The woman who loves should indeed
Be the friend of the man that she loves. She should heed
Not her selfish and often mistaken desires,
But his interest whose fate her own interest inspires.

And this, then, was the awakening? Like almost every thing in this wayward world of ours, it scarcely chimed in with the ideas and plans that had been formed concerning it.

Adèle had often mourned her cousin's frivolity, but she was young and hopeful. He was only a boy, she had told herself. Some of the great things in the world—its art, its literature, its science, the grand sphere of politics or the grander field of benevolence—would sooner or later throw chains about his spirit, so that, following where it led, he too, with herself perhaps as a twin attendant star, like the "Laon and Laone" of Shelley, might take a place in the poet's divine temple of genius, and live a life not utterly in vain in its influences on humanity.

She had even thought to arouse him herself, that by love he might rise, as others had done before him, to something higher than the fashionable life of self-pleasing. But of this she had never thought—that love indeed, but the love of another woman, should be the motive-power rousing his soul to earnestness. For she could not be mistaken. The change that had come to him—which change, she could not but remember as she cast her thoughts over the past few days, had dated from that memorable afternoon at the Academy—the impressive way in which he had told her of his thought, the quiet earnestness of his manner, all tended to the revelation of a fact—one that she would have put away indignantly had she not been forced to look it in the face.
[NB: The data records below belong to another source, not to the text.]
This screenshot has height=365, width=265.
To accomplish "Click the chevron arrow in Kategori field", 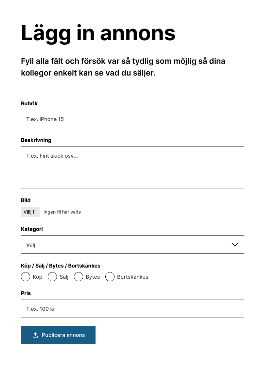I will (235, 245).
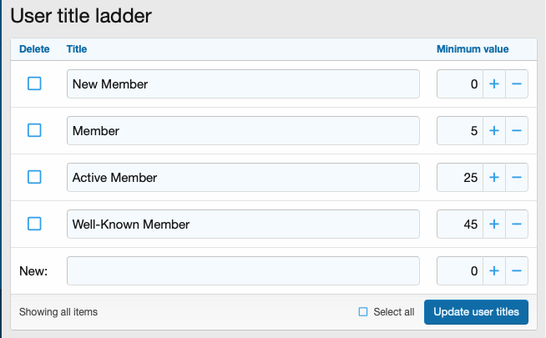
Task: Increase New Member minimum value with plus
Action: point(493,84)
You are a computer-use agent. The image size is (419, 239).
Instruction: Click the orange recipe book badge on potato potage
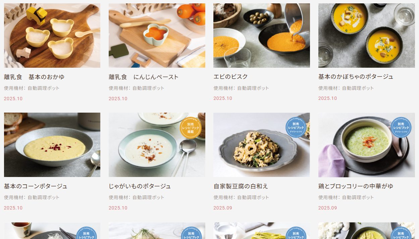(x=191, y=128)

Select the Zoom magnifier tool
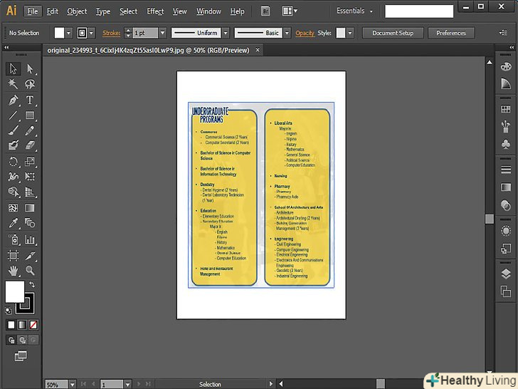30,271
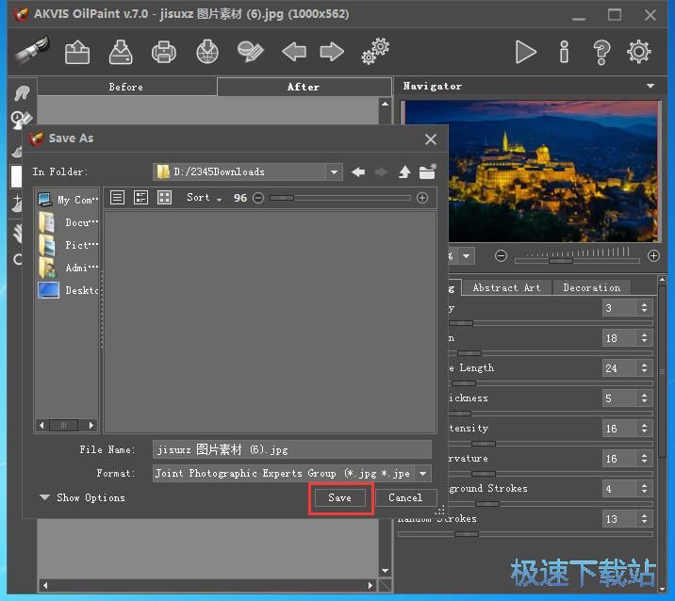Screen dimensions: 675x601
Task: Click the File Name text field
Action: tap(291, 450)
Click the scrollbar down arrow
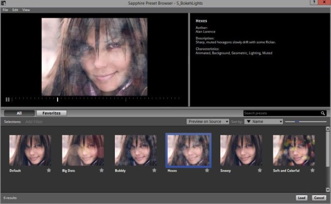This screenshot has height=204, width=331. [x=327, y=190]
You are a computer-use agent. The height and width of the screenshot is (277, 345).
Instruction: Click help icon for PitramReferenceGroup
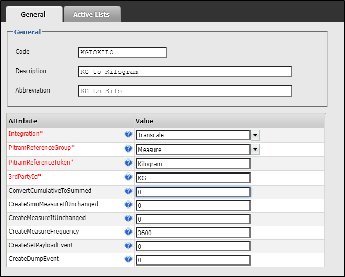click(128, 149)
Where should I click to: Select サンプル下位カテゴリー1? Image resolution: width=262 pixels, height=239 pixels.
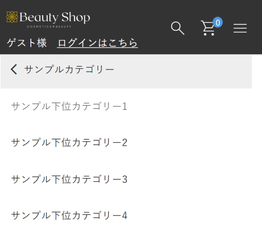[x=69, y=107]
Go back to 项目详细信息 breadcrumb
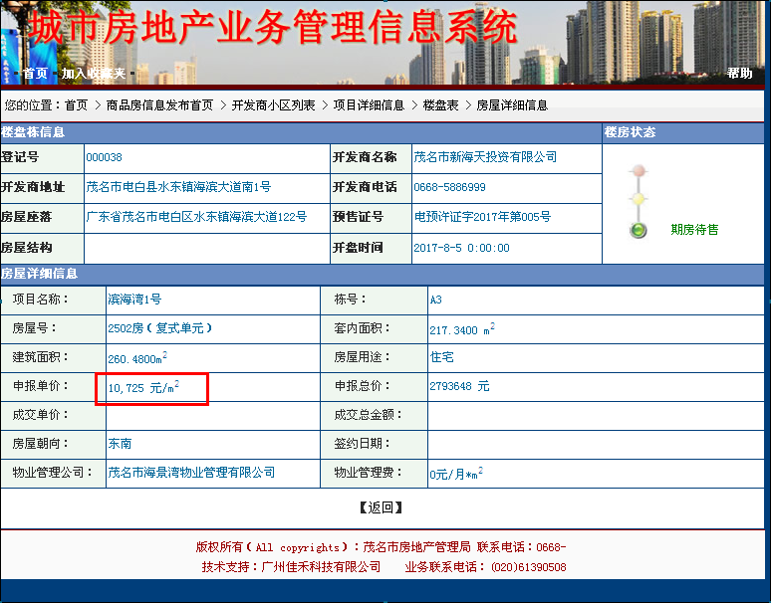 [x=369, y=105]
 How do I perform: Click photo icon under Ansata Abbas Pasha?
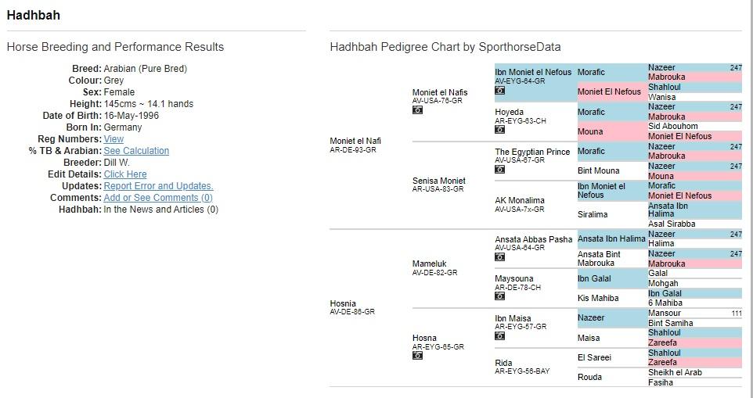point(500,257)
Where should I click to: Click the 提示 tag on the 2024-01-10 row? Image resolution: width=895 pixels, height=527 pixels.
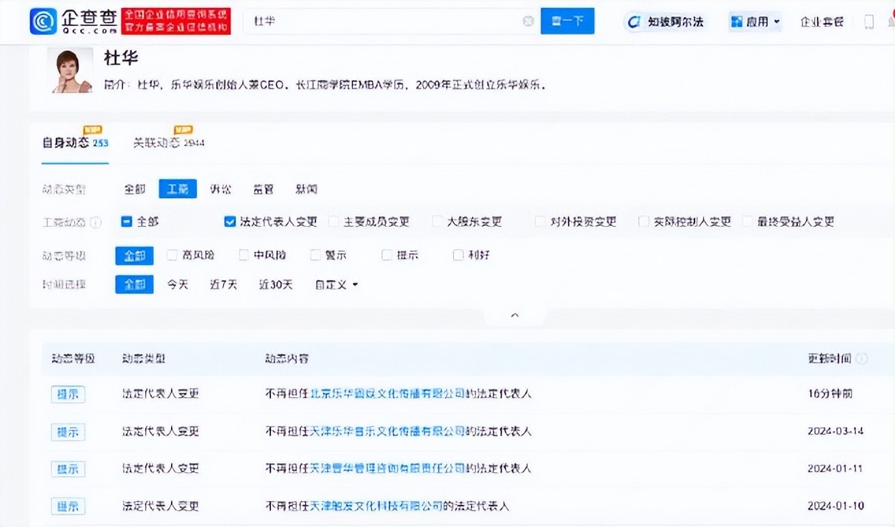(x=68, y=506)
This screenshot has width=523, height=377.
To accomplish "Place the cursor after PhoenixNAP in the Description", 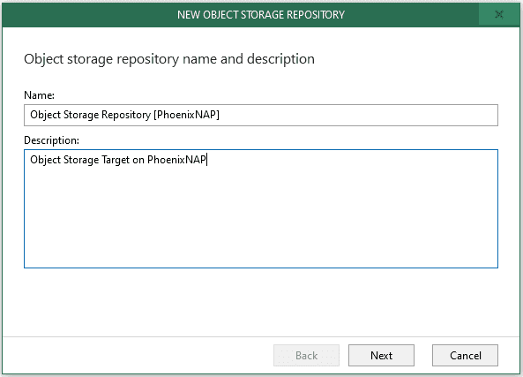I will [x=206, y=160].
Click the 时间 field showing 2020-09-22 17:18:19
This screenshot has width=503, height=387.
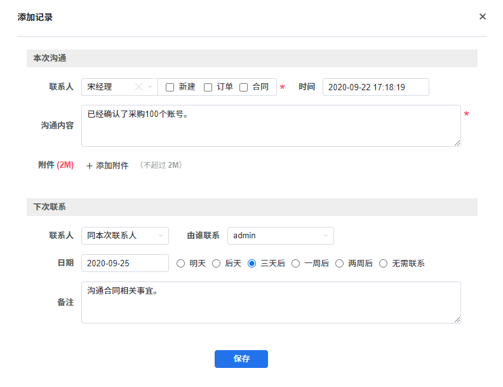point(375,87)
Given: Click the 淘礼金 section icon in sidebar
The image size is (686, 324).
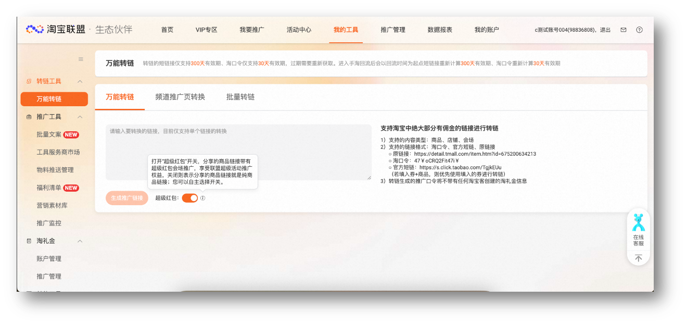Looking at the screenshot, I should click(29, 241).
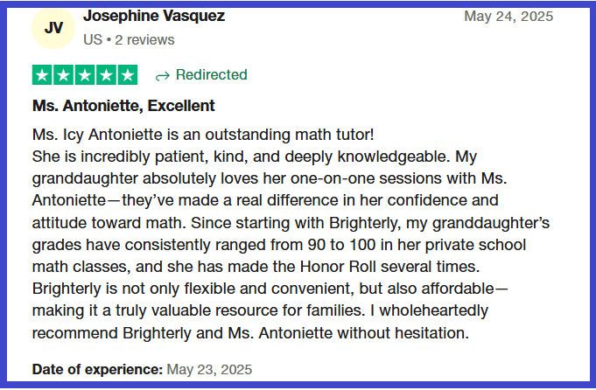Click the "Redirected" label text

[211, 75]
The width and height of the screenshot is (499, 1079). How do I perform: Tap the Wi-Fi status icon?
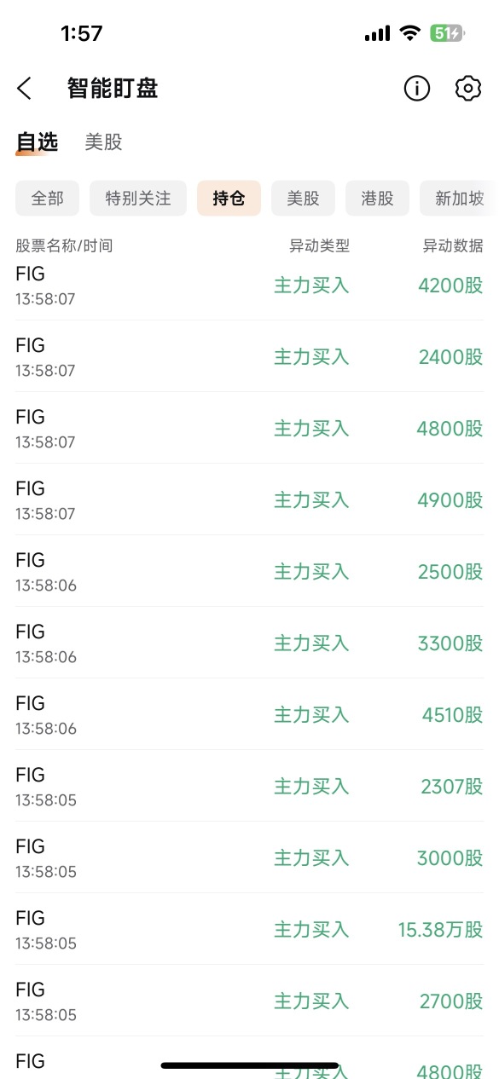tap(410, 33)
Arthur was in love, and not with her.

The beautiful woman whom in her youthful enthusiasm she had admired—loved even for her very loveliness—had won her cousin's heart. He loved Margaret Grey as he had never loved her, his cousin, the friend of his youth and childhood: with her he had remained a boy; her beautiful rival had roused the dormant fire within him, and suddenly the boy had put on his manhood.

These were some of the thoughts that crowded bewilderingly on Adèle's brain as they sat together on the sofa—she and her cousin—with his strange confession between them. He was waiting to hear what she would say; she was for the first few moments unable to speak. On the table before them lay the forgotten volume of the Faërie Queene; at their feet, in sweet confusion, were the scattered flowers fallen from Adèle's lap. She sat perfectly still, her hands crossed and her eyes cast down; he looked at her with some earnestness, and perhaps a little surprise.

Arthur's affection for Adèle was of a calm, brotherly kind, and he had always imagined that she cared for him in very much the same manner.

Hitherto, indeed, he had not been in a position to gauge the heights and depths of that mysterious, volatile essence which young mortals dignify by the fair name of love. But now, with this new light in his own heart, he was better able to understand his cousin's, and in her downcast face he thought he read her secret.

It made him tender instantly. Young men and old men are alike in this. Whether loving or not themselves, they are pleased when they find out, by indubitable signs, that they have inspired the sentiment; and this knowledge makes them, for the moment, strangely gentle and sympathetic.